Step 3: Implement Closed-Loop Evaluator (2.5 hours)

The closed-loop evaluator runs the same policy but in reactive simulation where the ego's actions affect the world state and (optionally) other agents react.

3.1 Core Closed-Loop Evaluation Loop

# eval/closed_loop.py
import jax
import jax.numpy as jnp
from waymax import config as waymax_config
from waymax import datatypes
from waymax import dynamics
from waymax import env as waymax_env
from waymax import agents
from typing import Dict, Any, Callable, List
from dataclasses import dataclass

@dataclass
class ClosedLoopResult:
    """Results from a single closed-loop evaluation."""
    scenario_id: str
    ego_trajectory: jnp.ndarray       # (T, 5) actual executed trajectory
    logged_trajectory: jnp.ndarray    # (T, 5) what the log says
    other_trajectories: jnp.ndarray   # (N, T, 5) other agents' actual paths
    metrics: Dict[str, float]
    valid_mask: jnp.ndarray
    terminated_early: bool
    termination_reason: str           # 'completed', 'collision', 'off_road'
    termination_step: int

def evaluate_closed_loop(
    scenario: datatypes.SimulatorState,
    policy_fn: Callable,
    config: 'EvalConfig',
    non_ego_policy: str = 'log_playback'  # 'log_playback' or 'idm'
) -> ClosedLoopResult:
    """
    Evaluate a policy in closed-loop mode.

    In closed-loop, at each timestep:
    1. The policy observes the CURRENT sim state (affected by prior actions)
    2. The policy produces an action
    3. The action is executed via the dynamics model
    4. The world state updates (and optionally other agents react)
    5. We move to the NEXT state (which reflects the ego's action)

    Errors compound.

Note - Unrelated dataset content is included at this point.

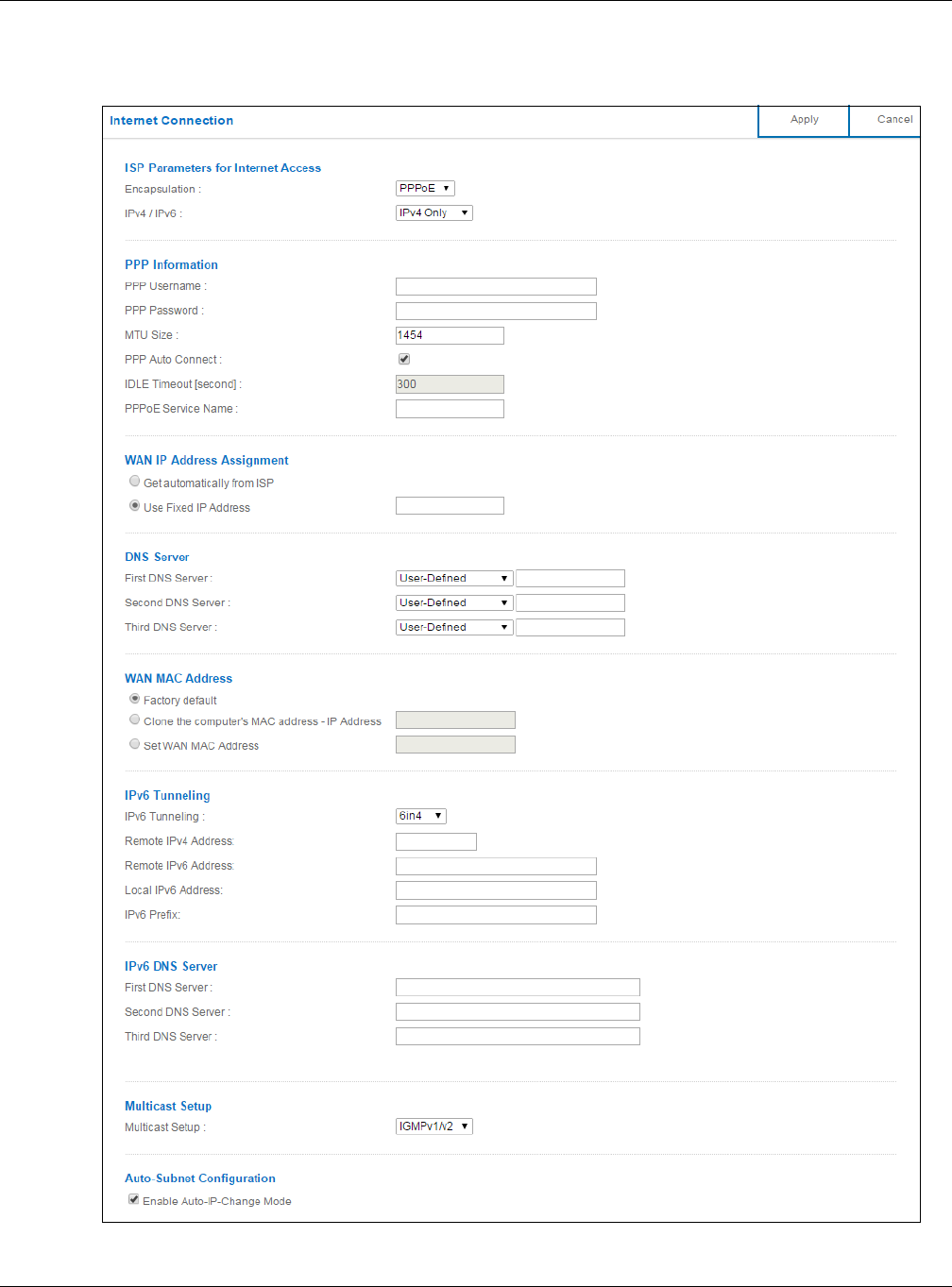Click the Cancel button
Screen dimensions: 952x1287
click(x=885, y=121)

Distributional shift occurs. Reality bites.
    """
    # Configure Waymax environment for closed-loop
    env_config = waymax_config.EnvironmentConfig(
        controlled_object=waymax_config.ObjectType.SDC,
    )

    dynamics_model = dynamics.InvertibleBicycleModel()

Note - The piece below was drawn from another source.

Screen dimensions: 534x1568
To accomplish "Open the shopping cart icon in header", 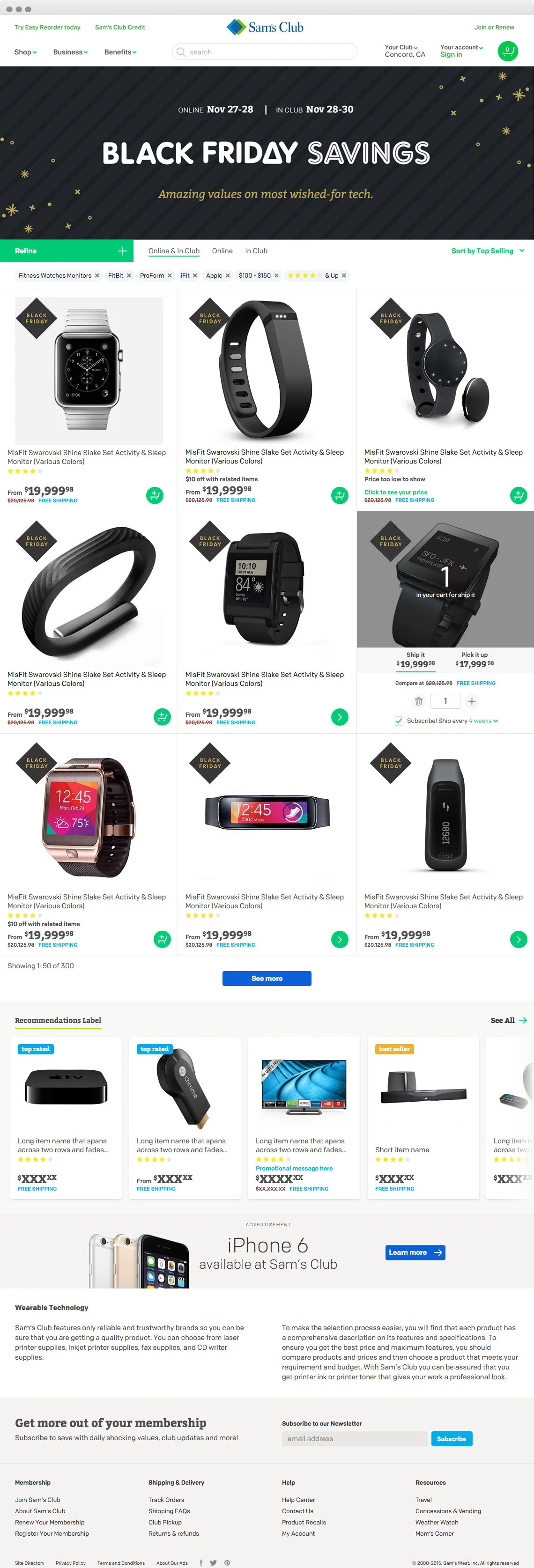I will click(508, 51).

    env = waymax_env.PlanningAgentEnvironment(
        dynamics_model=dynamics_model,
        config=env_config,
    )

    # Select non-ego agent policy
    if non_ego_policy == 'idm':
        bg_agent = agents.IDMRoutePolicy(
            is_controlled_func=lambda state: ~state.object_metadata.is_sdc
        )
    else:  # log_playback
        bg_agent = agents.LogPlaybackPolicy()

    # Initialize simulation
    state = env.reset(scenario)
    ego_states = []
    terminated_early = False
    termination_reason = 'completed'
    termination_step = config.sim_steps

    for t in range(config.sim_steps):
        # Extract observation for the ego policy
        observation = env.observe(state)

        # Ego policy produces action
        ego_action = policy_fn(observation, t)

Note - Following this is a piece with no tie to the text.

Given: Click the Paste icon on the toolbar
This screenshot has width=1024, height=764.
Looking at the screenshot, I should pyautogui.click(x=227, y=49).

        # Background agents produce actions
        bg_action = bg_agent.select_action(state)

        # Combine actions and step
        # (Implementation depends on how you merge ego + background actions)
        combined_action = _merge_actions(ego_action, bg_action, state)
        state = env.step(state, combined_action)

        # Record ego state
        ego_states.append(_extract_ego_state(state))

        # Check termination conditions
        if _check_collision(state):
            terminated_early = True
            termination_reason = 'collision'
            termination_step = t
            break
        if _check_offroad(state):
            terminated_early = True
            termination_reason = 'off_road'
            termination_step = t
            break

    ego_trajectory = jnp.stack(ego_states, axis=0)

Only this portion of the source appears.